According to data from Frontex, the European border agency, between January and May of 2015 over 50,000 migrants made illegal border crossings between Serbia and Hungary. Almost half of these migrants were from Kosovo, Frontex's figures suggest, followed by Afghanistan (11,253) and Syria (7,640).
Data from previous years shows a dramatic increase in the number of border crossings in what is referred to as the "Western Balkan route."
E.U. officials, who already have a somewhat difficult recent relationship with Hungary, have criticized the plan, with spokeswoman Natasha Bertaud telling reporters that the organization "does not promote the use of fences and encourages member states to use alternative measures."
Bertaud also went further, apparently alluding to the removal of the border fence between Hungary and Austria in May 1989, an important moment in history that helped lead to the fall of the Berlin Wall. "We have only recently taken down walls in Europe," she said Thursday. "We should not be putting them up."

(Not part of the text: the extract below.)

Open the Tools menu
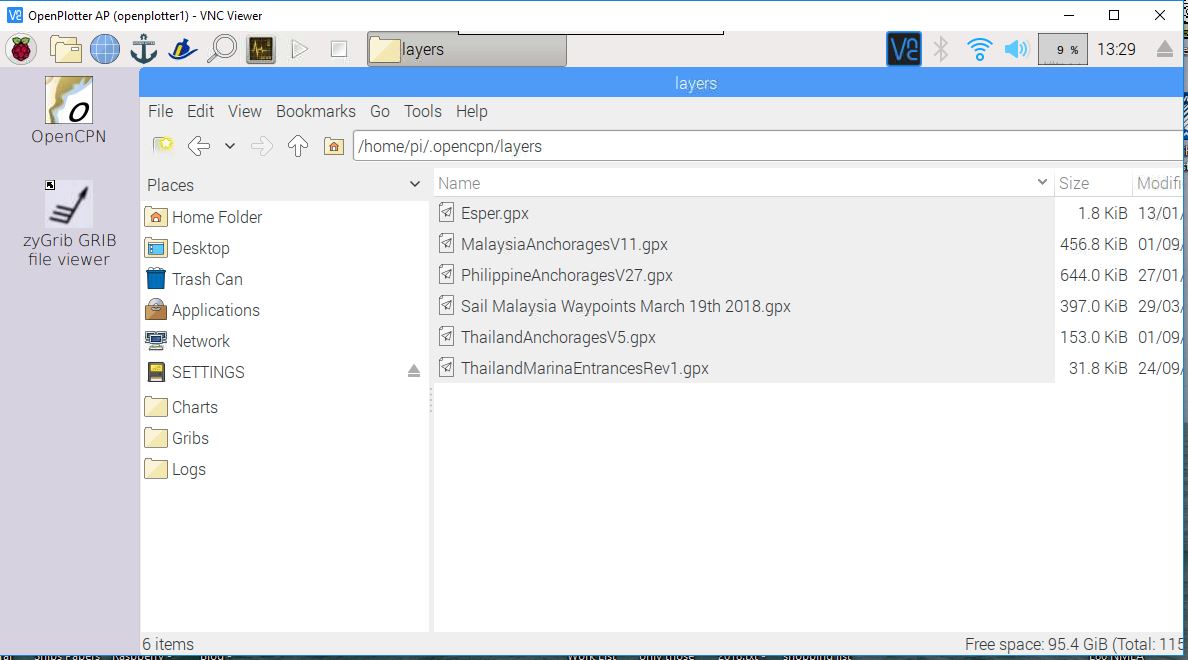This screenshot has width=1188, height=660. (x=422, y=111)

But so far the most heated response has come from those on the other side of the fence. On Thursday, Serbian prime minister Aleksandar Vucic told Serbian state television during a visit to Oslo that he was "shocked and surprised" by the plan. Serbia, while not an E.U. member, has started talks with the hope of joining the organization and felt that it was being punished despite simply being on the route for migrants from other countries.
"We don't want to live in an Auschwitz," he also said.
Under the leadership of prime minister Viktor Orban, Hungary has taken a hardline position against migrants, threatening to close its border with Serbia completely and calling E.U. proposals for migrant quotas as "mad." Government officials point to figures that suggest the number of refugees per capita is larger than in any E.U. nation other than Sweden, and these numbers are growing.
In his speech on Wednesday, Szijjártó also noted that fences already exist at the borders of E.U. member states Greece and Bulgaria that meet Turkey, a non E.U. state. Fences also surround some Spanish enclaves in North Africa.
International bodies, however, have asked Hungary to soften its stance on migrants, noting that 200,000 Hungarians became migrants in 1956 after the Soviet Union crushed the Hungarian revolution. “We need to remember that around the world the primary threat is not from refugees, but to them,” Montserrat Feixas Vihé, UNHCR Regional Representative for Central Europe, said in May.
Ironically, many migrants who make it into Hungary in July will be greeted by English-language billboards that mock Hungary's homegrown migrants. "Come to Hungary by all means, we're already working in London!," says one sign due to be put up by the satirical Two-Tailed Dog Party (MKKP).